The study was conducted in 47 tertiary care hospitals across India, with 729 people who had died unexpectedly after contracting COVID-19 and 2,916 controls in the analysis. The COVID-19 death cases included healthy individuals aged 18-45 years without any known co-morbidity, who suddenly died of unexplained causes between October 1, 2021, and March 31, 2023.
“Our findings did not indicate any evidence of a positive association of unexplained sudden death with the COVID-19 vaccination. However, a history of sudden death in the family, COVID-19 hospitalisation and certain high-risk behavioural factors were positively associated with unexplained sudden death among young Indians,” the researchers said.
Among the cases and controls, about 10 per cent and 4 per cent had a family history of sudden deaths, respectively. About 27 per cent of cases and 19 per cent of controls were smokers. Alcohol use was reported among 27 per cent of cases and 13 per cent of controls.
Binge drinking was reported in almost seven per cent of the cases and in a little over 1 per cent of the controls 48 hours before death or interview. Vigorous intensity physical activities in the past year was reported by 18 per cent of cases and 17 per cent of controls.
“We defined vigorous-intensity physical activity as any activity that caused large increases in breathing or heart rate for at least 10 minutes continuously and ascertained if the same was part of their routine work or undertaken in the past year and 48 hours before interview (controls) or death (cases),” the researchers explained.
A family history of sudden death was recorded if there were any first-degree relatives reported to have suddenly died within 24 hours of being healthy, the paper added.

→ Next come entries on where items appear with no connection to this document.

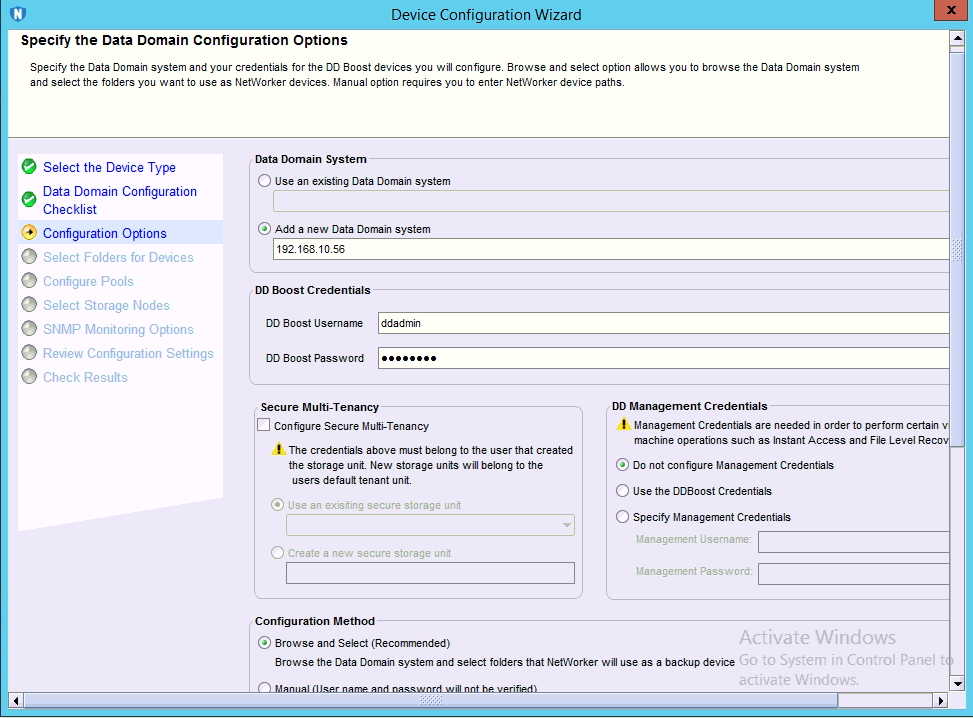
Task: Select Specify Management Credentials radio button
Action: coord(623,517)
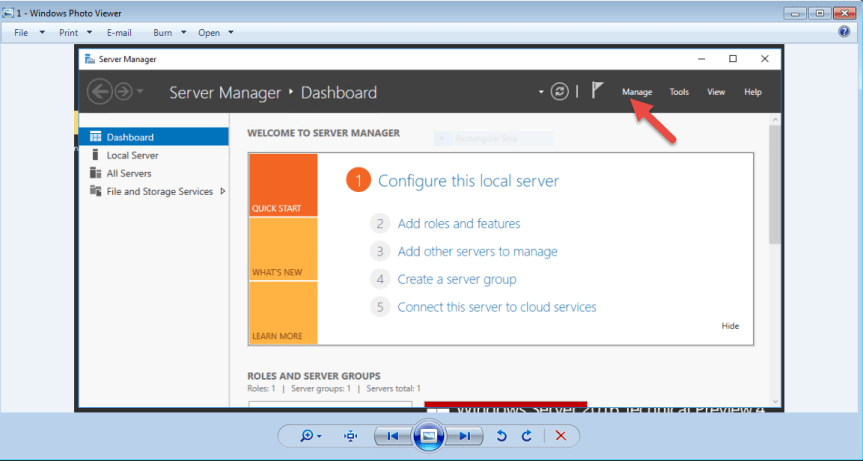863x461 pixels.
Task: Rotate the image clockwise
Action: click(526, 436)
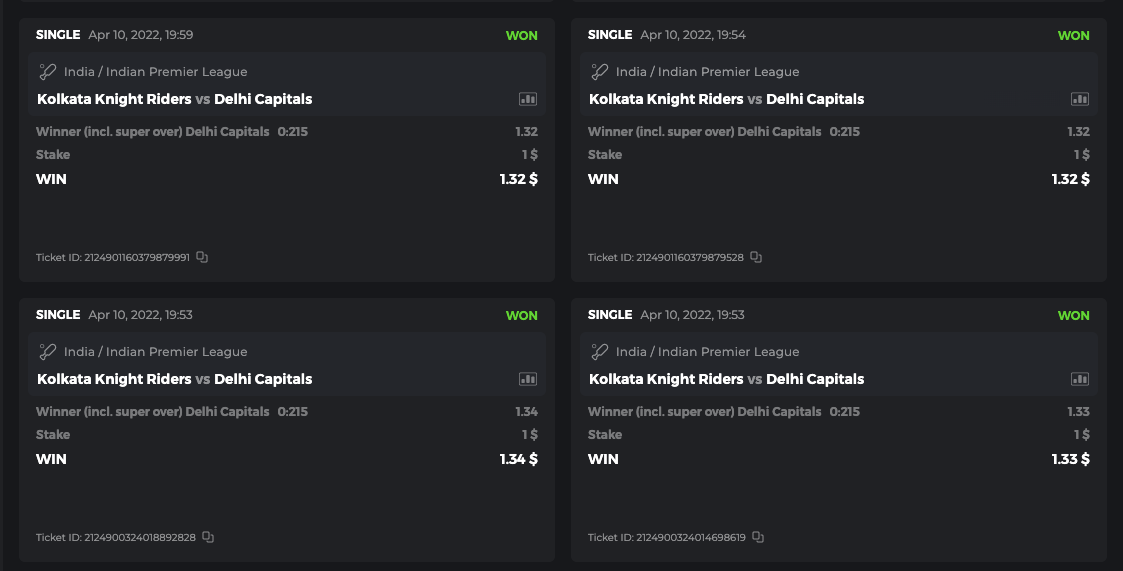Copy ticket ID ending in 892828
The width and height of the screenshot is (1123, 571).
click(208, 537)
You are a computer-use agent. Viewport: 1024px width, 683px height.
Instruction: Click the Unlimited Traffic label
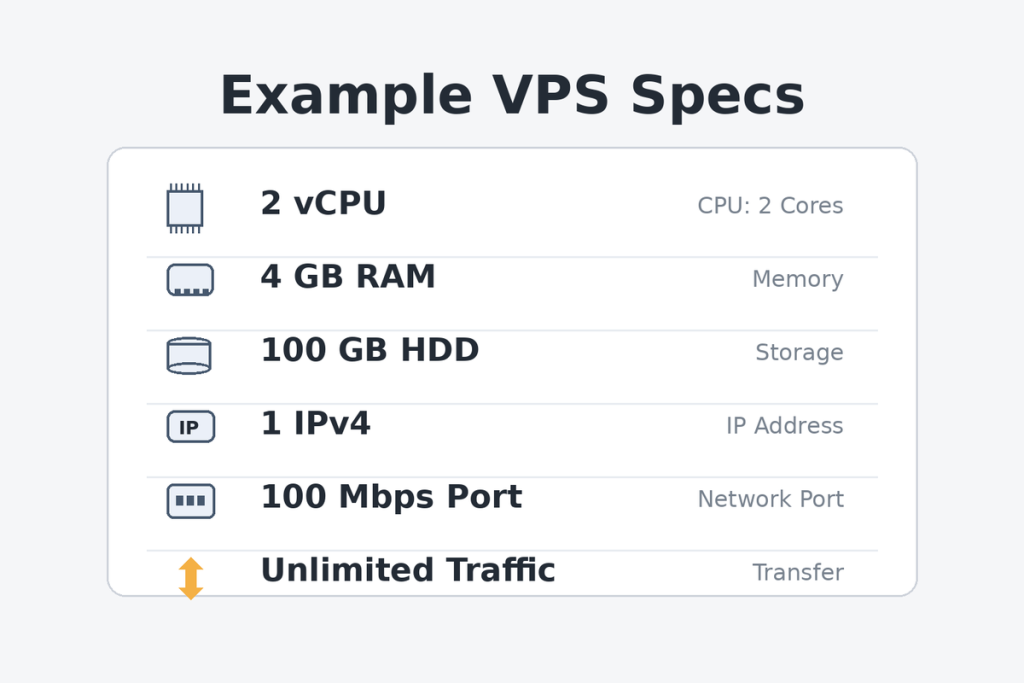[x=407, y=571]
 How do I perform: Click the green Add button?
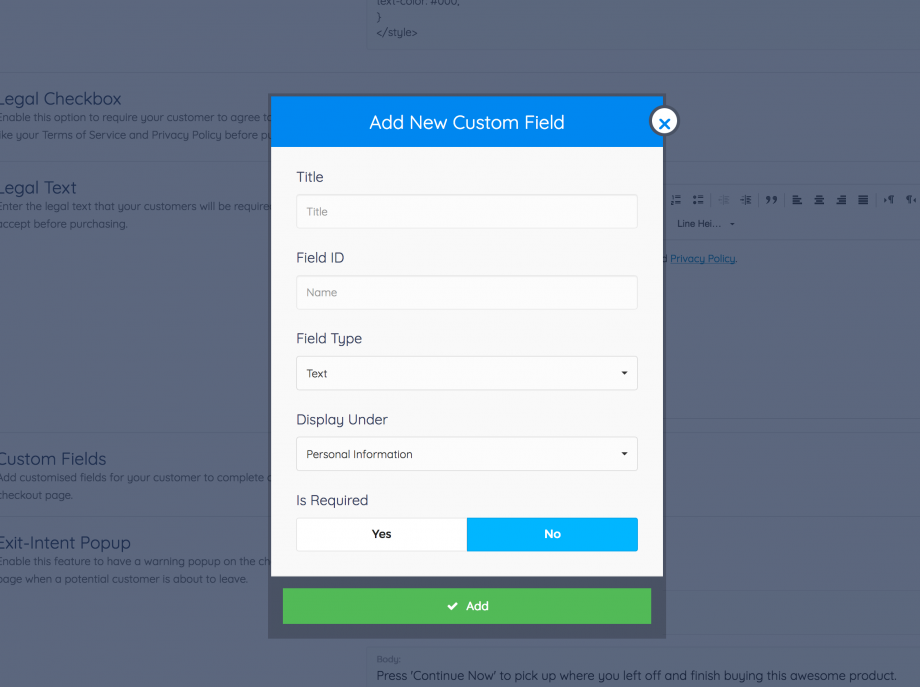pyautogui.click(x=467, y=606)
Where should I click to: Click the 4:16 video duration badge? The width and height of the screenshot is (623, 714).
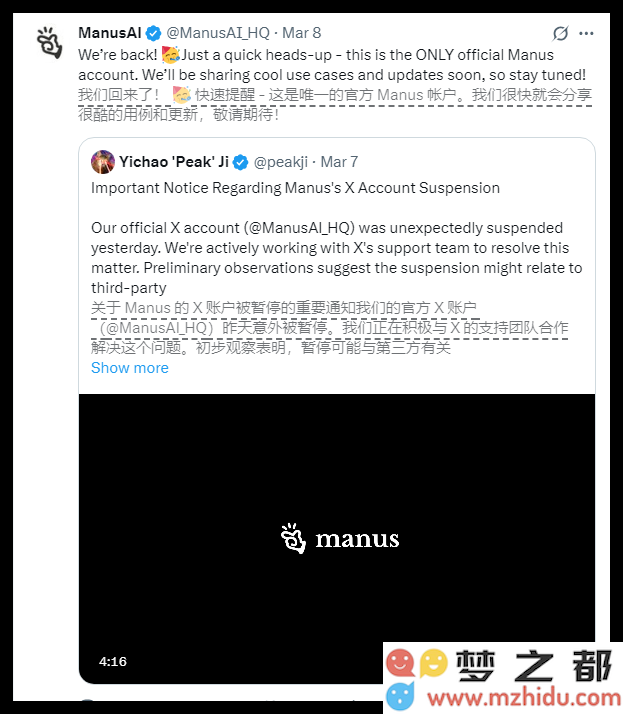coord(112,661)
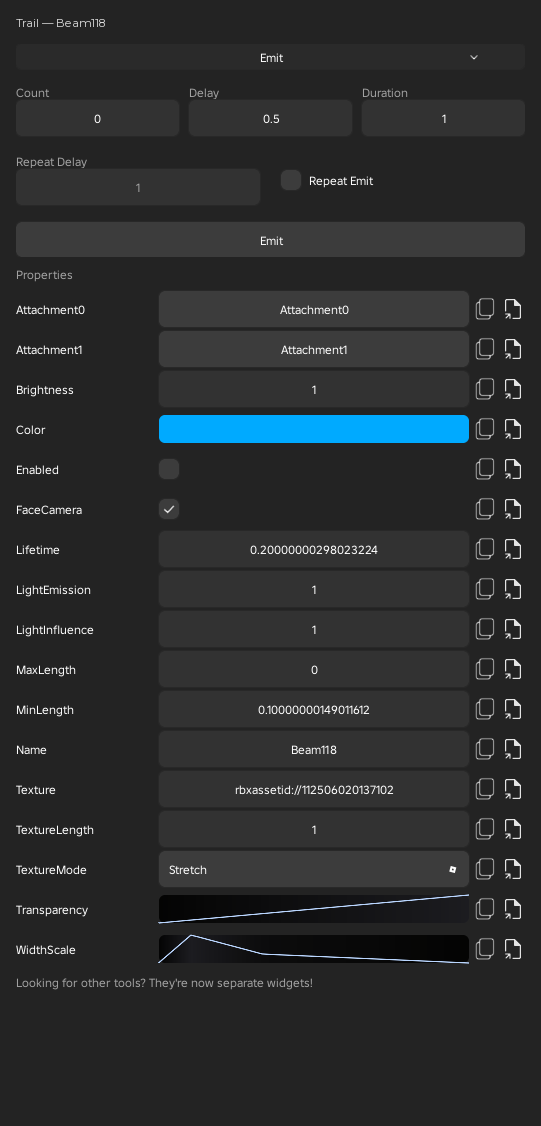
Task: Uncheck the FaceCamera checkbox
Action: (169, 509)
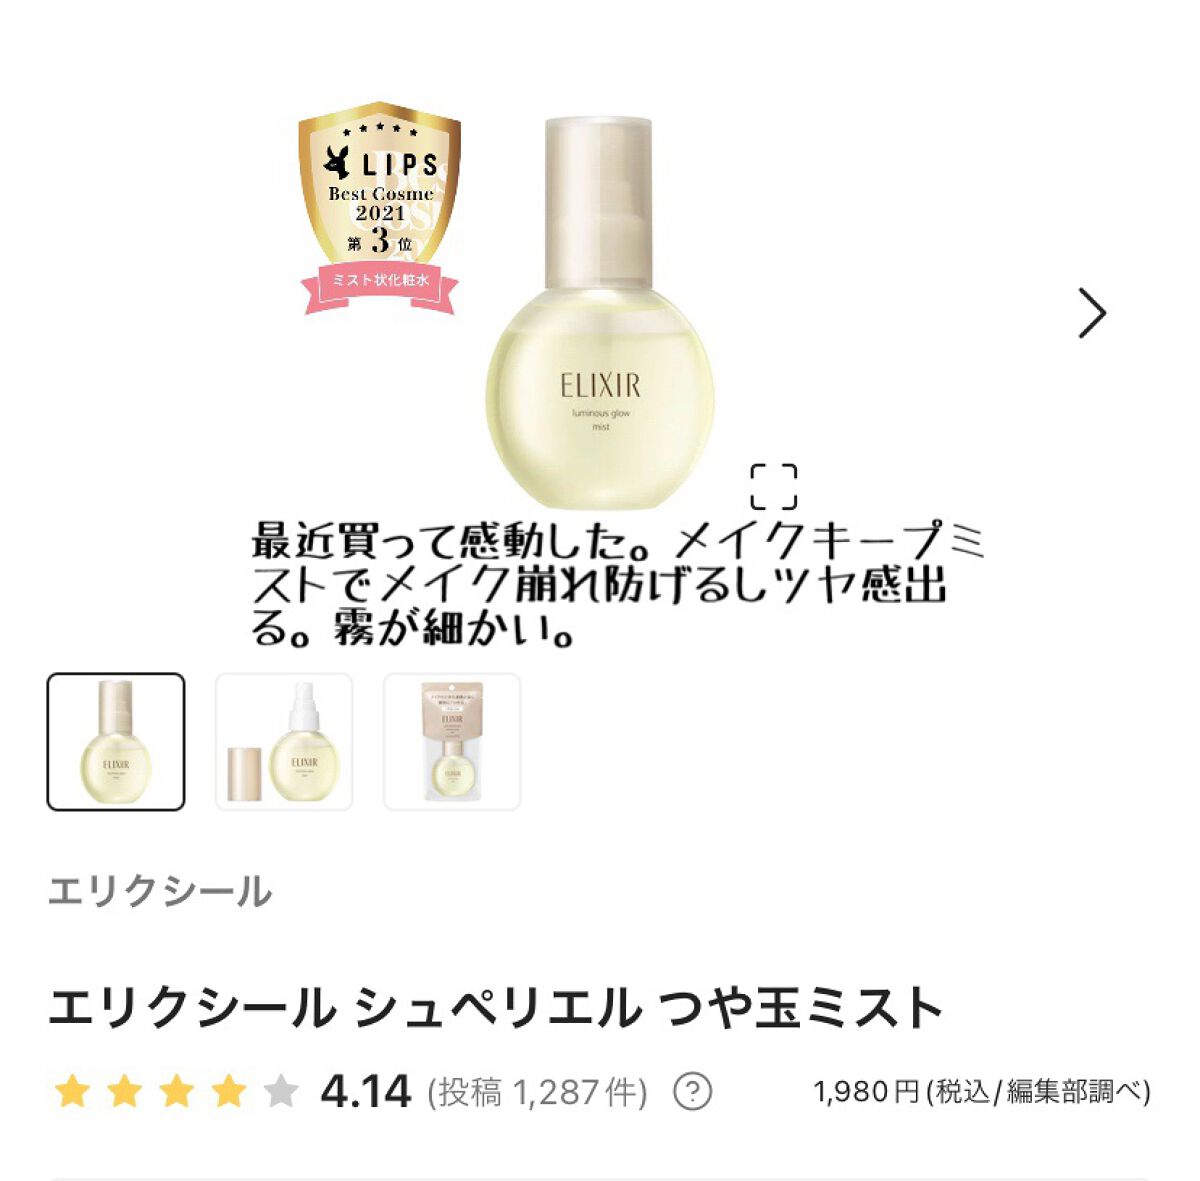
Task: Go to the next product image arrow
Action: pos(1092,313)
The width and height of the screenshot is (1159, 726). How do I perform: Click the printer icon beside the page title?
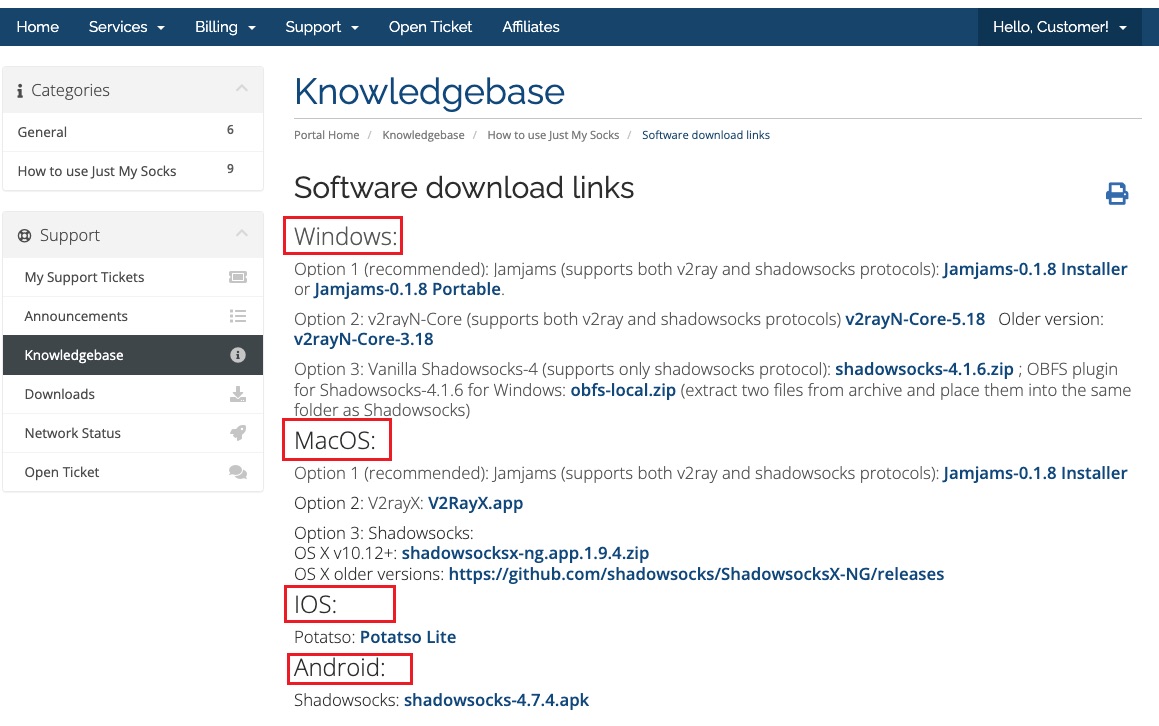coord(1116,194)
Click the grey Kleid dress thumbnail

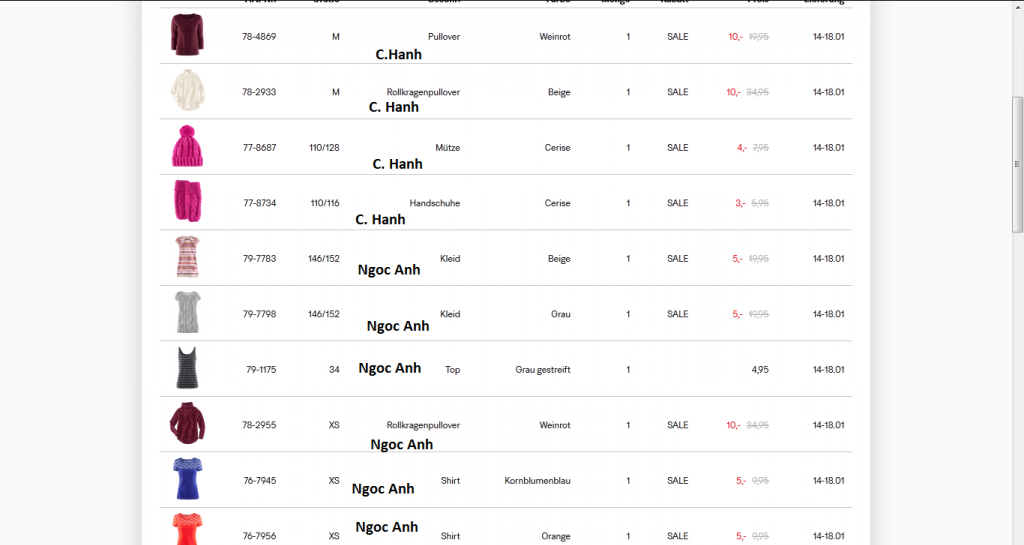[x=187, y=314]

A majority of the participants had been vaccinated once. About 2 per cent of cases and 1 per cent of controls were hospitalised for COVID-19 and 2 per cent of cases and 1 per cent of controls had a history of post-COVID-19 condition (PCC) a month after COVID-19 diagnosis.
The researchers used regression modelling analysis to show that patients with unexplained sudden deaths were four times more likely to have been hospitalised for COVID-19, whereas PCC was not associated. A family history of sudden death was almost three times more likely to be associated with unexplained sudden death.
The ICMR defined an unexplained sudden death as a natural, non-traumatic death of a healthy individual whose death either occurred in a hospital within 24 hours of hospitalisation or outside the hospital setting and who was seen to be healthy 24 hours prior. This includes people brought dead to the hospital.
“We excluded individuals with known medical condition(s) that can explain death, those taking long-term medications and those who died of injury, accident, poisoning, suicide, homicide or drug overdose. Further, for logistic reasons, we did not consider individuals residing in a locality requiring investigators to undertake more than a day’s travel (about 100 kilometres) from the study hospital,” the paper said.
The evidence of sudden deaths among individuals who had COVID-19 and breakthrough infections is scarce. The pathways through which COVID-19 may cause sudden deaths are currently not well understood. However, it has been hypothesised that severe acute respiratory syndrome coronavirus 2 (SARS-CoV-2) infection increases the risk of heart disease and stroke.
On a global scale, sudden deaths among healthy young adults are estimated to be between 0.8 and 6.2 per 100,000 people annually. Cardiovascular causes were behind these deaths too; these include arrhythmia, myocardial ischemia, cardiomyopathy, myocarditis, aortic aneurysm, and valvular diseases.